The clearing arrangements establish two-way flows of goods of agreed types between two countries."Clearing units" rather than foreign exchanges are used in the accounting of this kind of trade.In this way,the two countries can exchange their products without using their limited reserve of foreign exchanges.An overall limit is place on the value of trade in a period.As it is quite difficult to exchange goods for exactly same value,at the end of the period covered by the agreement,one country will be a creditor and the other will be debtor.Generally,a limit is placed on the imbalance on accounts.Each limit is often refered to as "the swing".If trade ceases because the swing limit is reached,the countries may look for other ways to balance the book.One such way to balance the books would be through a mechanism called "switch",i.e. "selling" the imbalance to a third part for hard currency.This is the role of a switch dealer.
The switch dealer will buy the imbalance "clearing units" at a discount.These clearing units are available only for the purchase of goods from debtor country.So,the switch dealer will arrange for the subsequent sale of these goods in a third country,where payment will be made in hard currency.The profit in these transaction will cover the dealer's commission.
A successful switch deal requires expertise and a lot of work,and therefore,the fees are quite high.Exporter must allow sufficient discount in the price to cover the switch dealer's fees.

4.Offset
Offset is a practice in which the seller has to undertake some sort of activity favorable to the importer in addition to the supply of the capital goods.Usually,the principal export goods are of a very high value,such as aircraft,power-station equipment,or an air defense system.To alleviate the heavy foreign exchange expenditure involved in purchase of this nature,the buyer usually insists that offset be applied.But recently,there is a growing trend for offset to be used to transactions of lower-level technologies,such as coal-mining machinery,railway engines and buses etc.

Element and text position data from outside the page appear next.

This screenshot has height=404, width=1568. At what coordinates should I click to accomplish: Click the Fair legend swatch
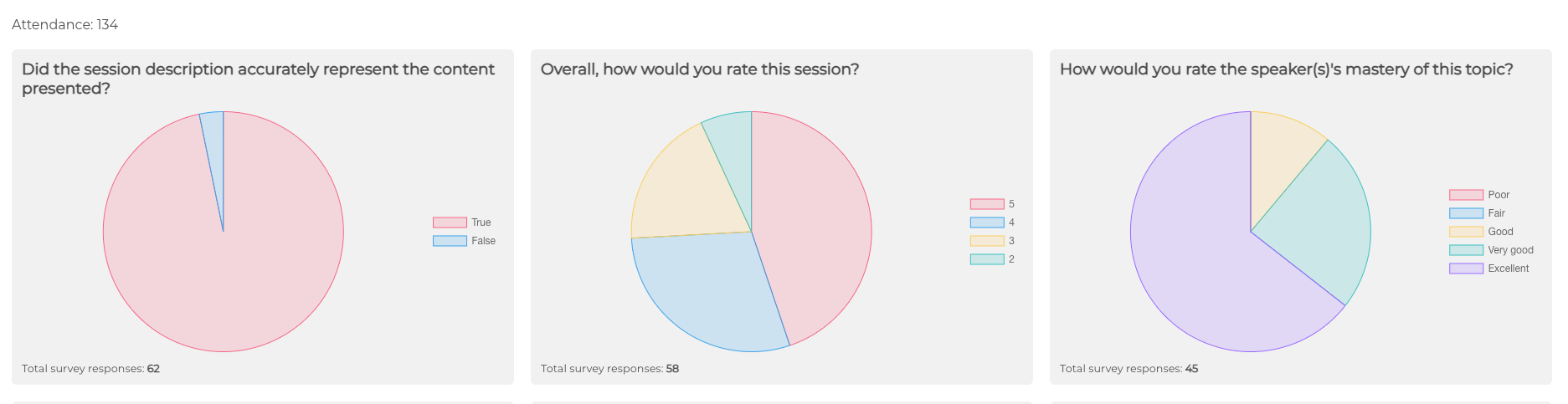tap(1466, 213)
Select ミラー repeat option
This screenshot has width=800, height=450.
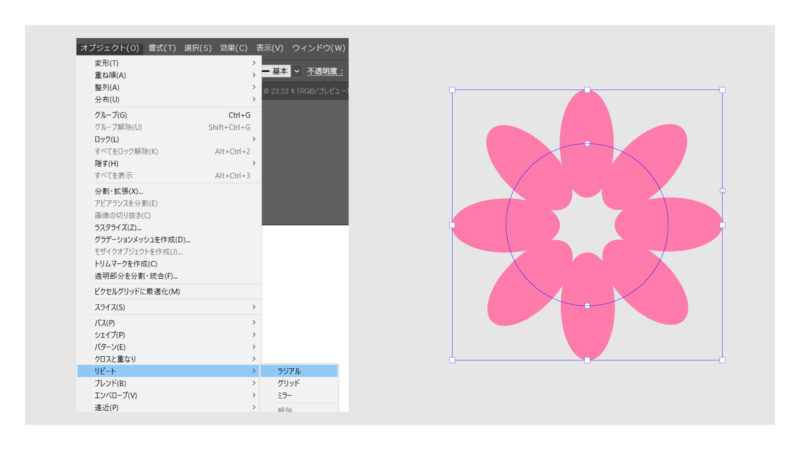pyautogui.click(x=286, y=396)
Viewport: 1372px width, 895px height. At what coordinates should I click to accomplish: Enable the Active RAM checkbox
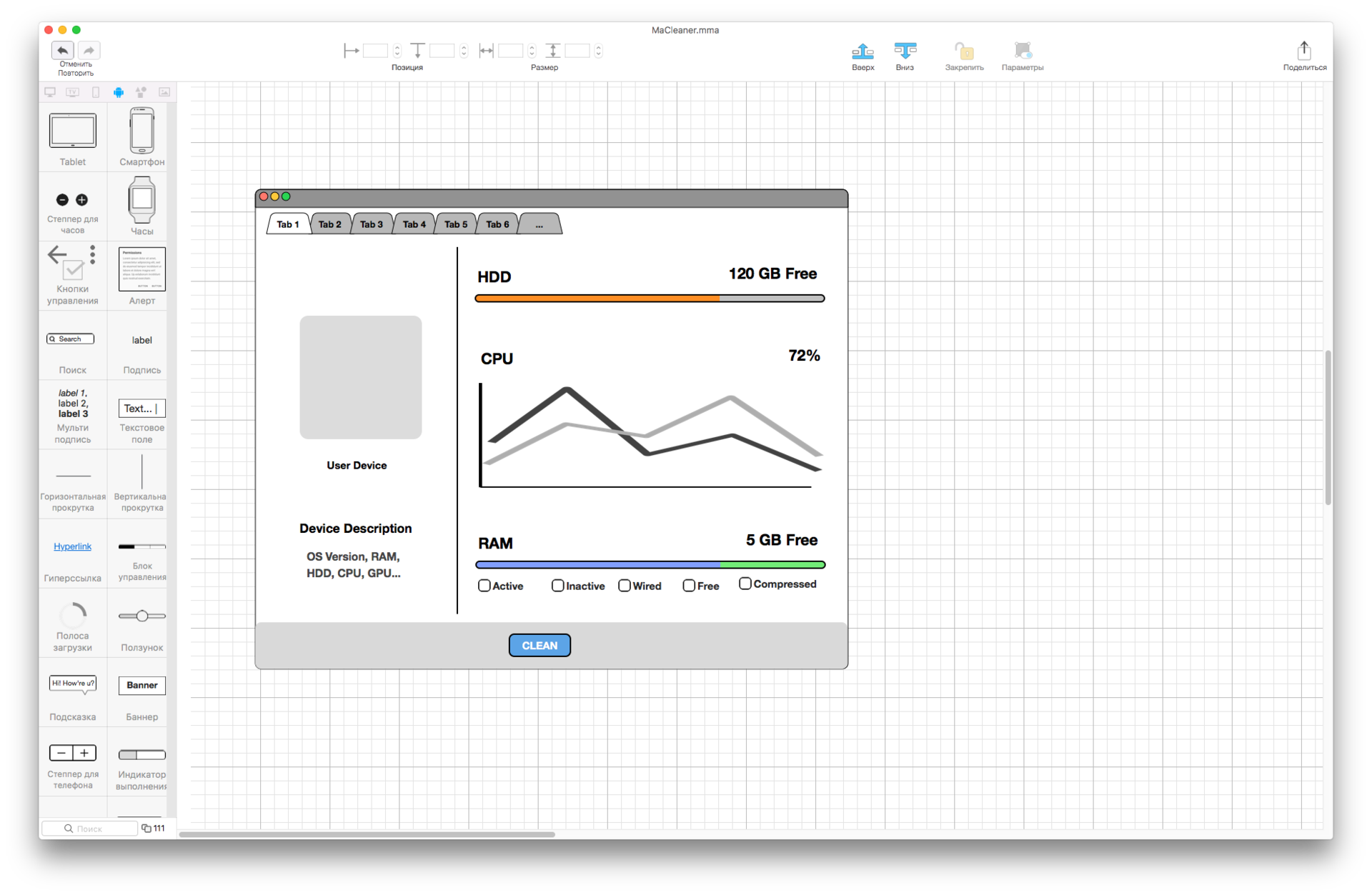[x=484, y=584]
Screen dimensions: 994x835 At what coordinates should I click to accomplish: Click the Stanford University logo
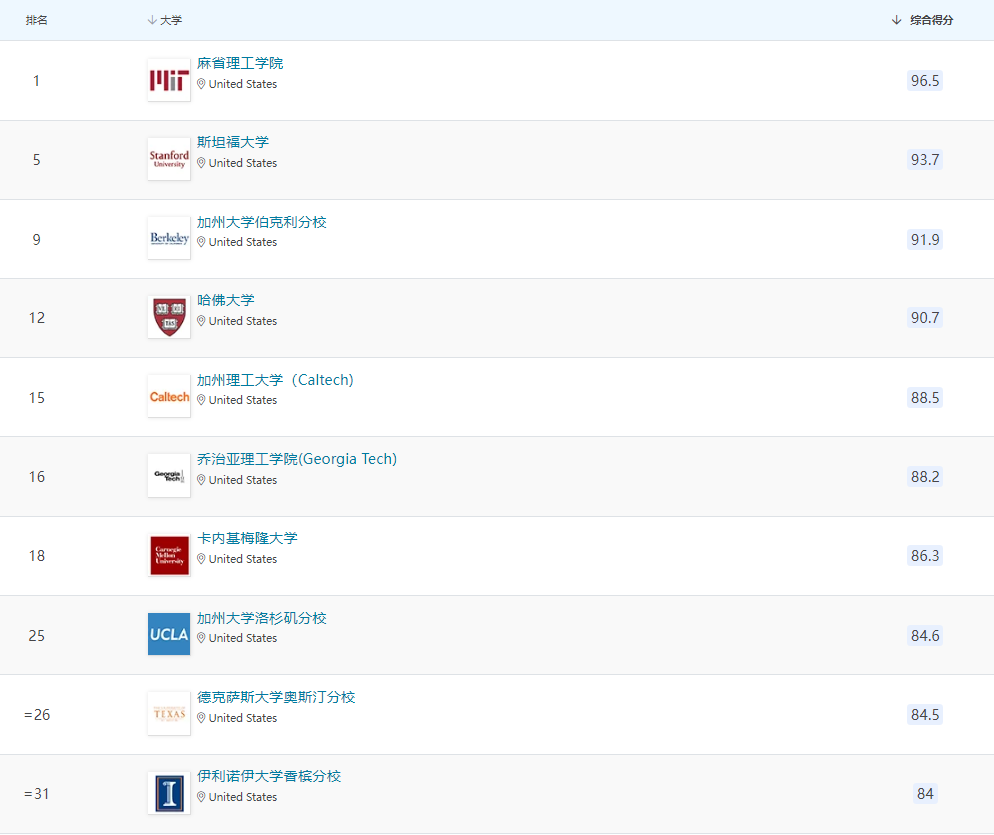click(168, 159)
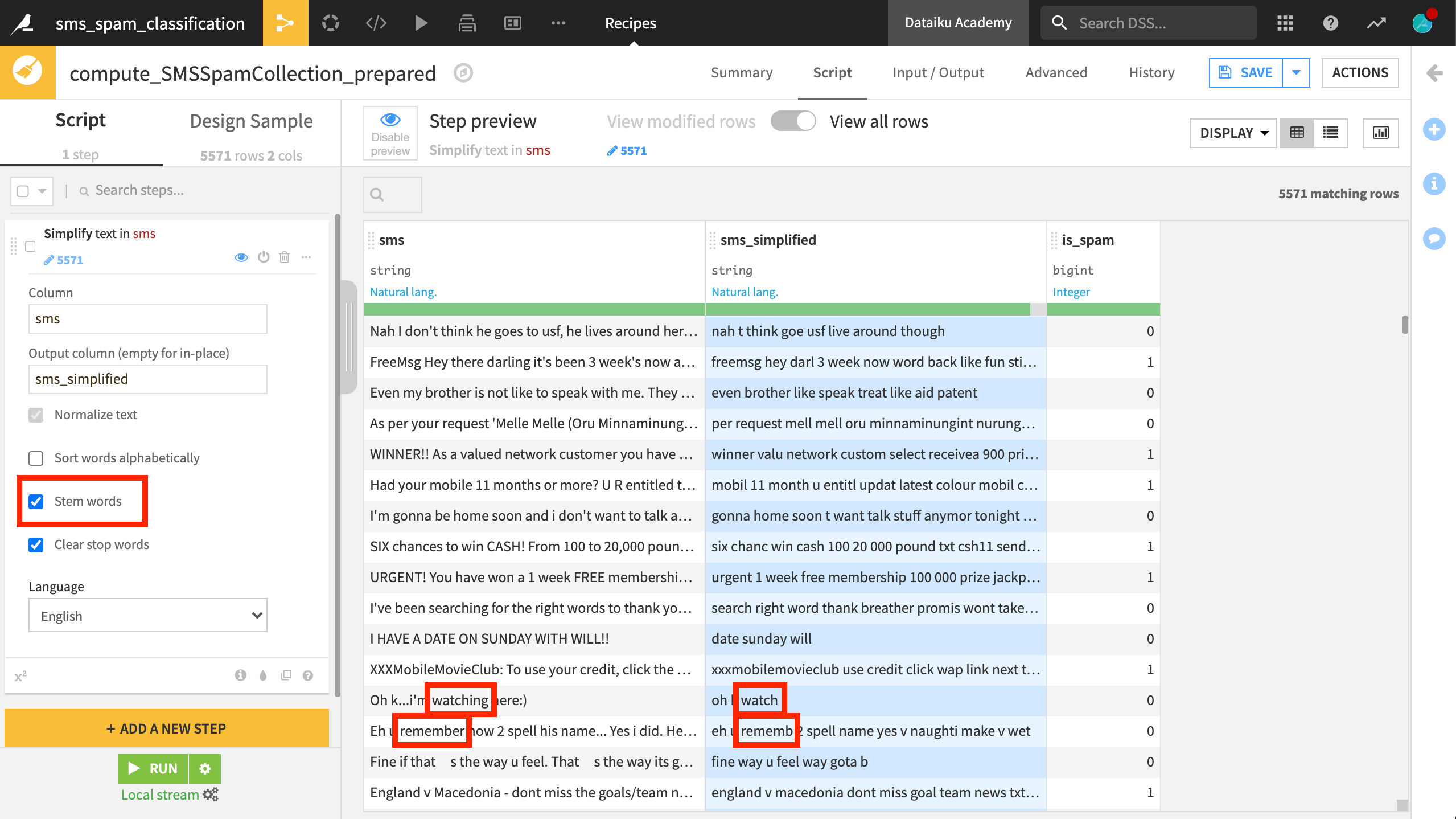This screenshot has width=1456, height=819.
Task: Switch to column charts view icon
Action: 1380,133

The buyer's requirements may be:
*Licensed production: The seller grants the buyer the authority to manufacture certain equipment,which according to possible parallel agreements may be:
incorporated in the capital goods being sold
bought by the license
sold to a third part
*Co-production:The seller may cooperate in industrial production under certain agreement.This may vary from a simple agreement to a joint venture.Output of the venture may be used in the same ways as listed under Licensed Production.
*Subcontractor production:The seller subcontracts the manafacture or assembly of certain goods,which could be used in the same way as mentioned above.
*Local infrastructure:The seller may be required to set up local establishments in the buyer's country,such as railway,a training school etc.

This is in no way a complete list of the various types of offset practices.Usually an offset package is a mixture of many types.With offset booming in more and more countries,new types of cooperation are coming into being.